8/10Jojo - Tome 17 - Confisqué !

/ Critique - écrit par riffhifi, le 31/03/2008
Notre verdict : 8/10 - Jojolili (Ecrivez votre critique)

Temps de lecture estimé de l'article : 3 minute(s) - 1 réaction

Jojo est loin d'être affreux : au bout de vingt ans et 17 tomes, il reste le héros de l'une des séries les plus fraîches et dynamiques de Dupuis. Jojo a la frite.

Sur la couverture, le directeur de l'école de Jojo fait irruption dans la salle de classe en braillant, faisant voler du même coup un certain nombre d'objets : un téléphone portable, un lecteur mp3, un tamagotchi... pourtant, le seul que Jojo essaie de rattraper (et le seul à ne pas être représenté en monochrome mais en couleurs dorées) est une montre ancienne. Faut-il y voir une volonté de l'auteur de s'accrocher au passé plutôt que de s'adapter à la modernité ? Pas vraiment. Il faut prendre la question en sens inverse : si Geerts représente ces objets de modernité sur l'extérieur de l'album, c'est pour mieux les oublier à l'intérieur. Car Jojo est une série intemporelle : lisez-la en faisant fi des dates indiquées (il vaut mieux, pour préserver la continuité avec les 16 tomes précédents), et vous réaliserez que les évènements pourraient aussi bien prendre place il y a 10 ans, 20 ans, 30 ans ou même 60.

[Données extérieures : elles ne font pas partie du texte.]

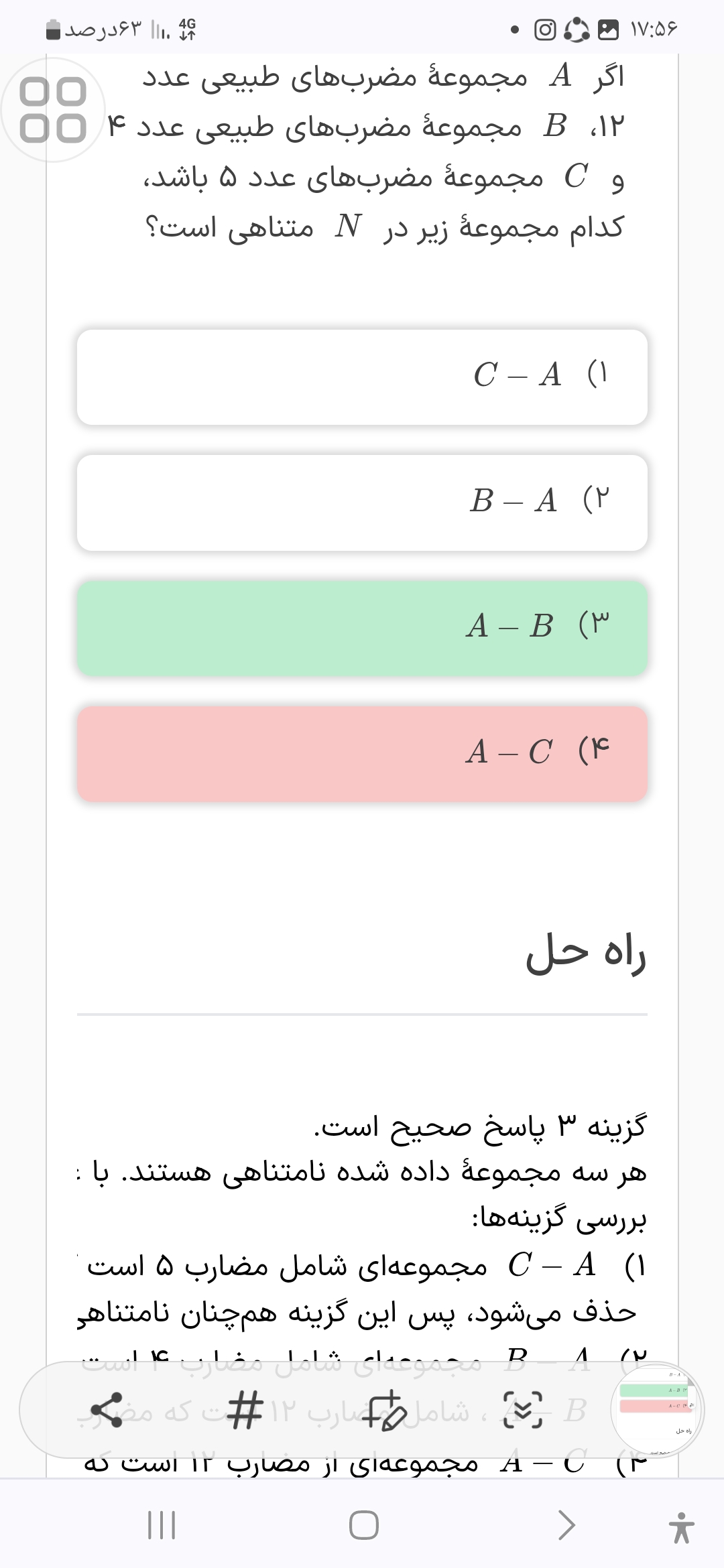Open the four-squares grid menu icon
The width and height of the screenshot is (724, 1568).
53,110
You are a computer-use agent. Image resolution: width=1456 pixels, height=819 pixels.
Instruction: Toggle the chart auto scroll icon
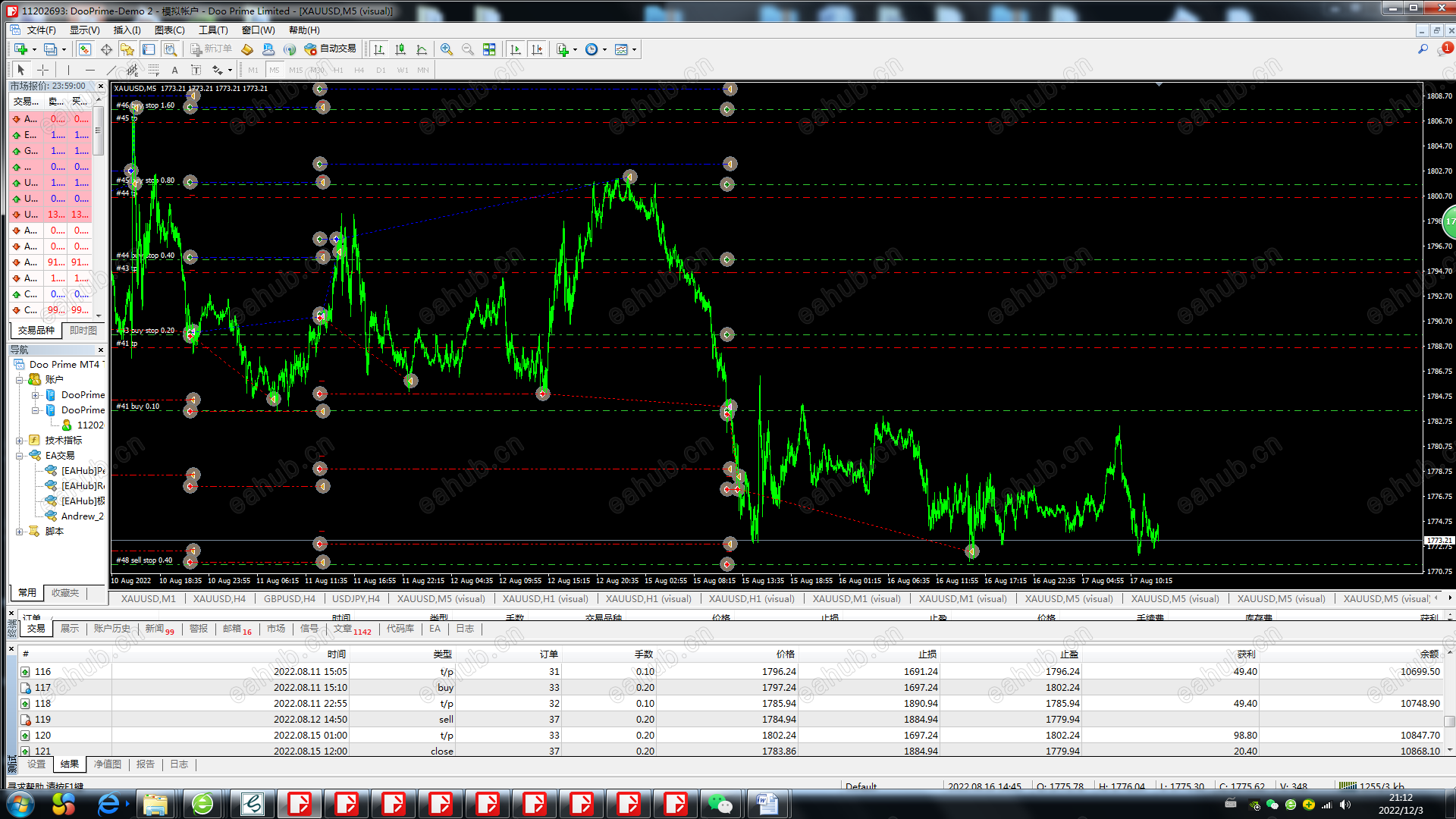[516, 49]
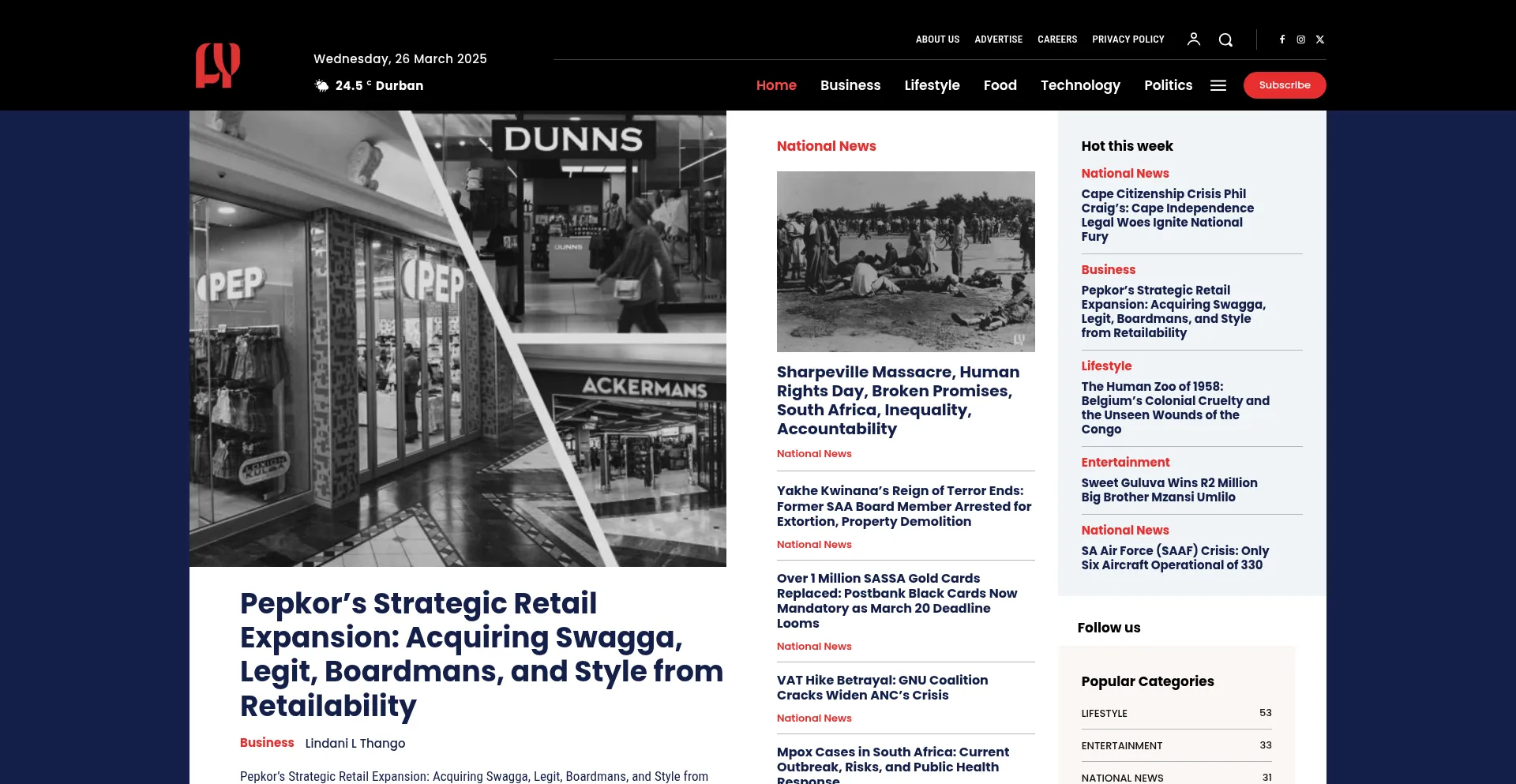Open the Privacy Policy link

1128,39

Jojo, pour ses sept ans et demi, reçoit de son père une montre qui se transmet dans la famille depuis plusieurs générations. Elle a un vécu moins pittoresque que celle de Butch dans Pulp Fiction, mais conserve une importance primordiale aux yeux de Papa Semaine. C'est dire le désarroi de Jojo quand le proviseur, pour se passer les nerfs, décide de confisquer tous les objets qui traînent sur les tables des élèves... Une fois n'est pas coutume, c'est une course pour la montre qui va commencer !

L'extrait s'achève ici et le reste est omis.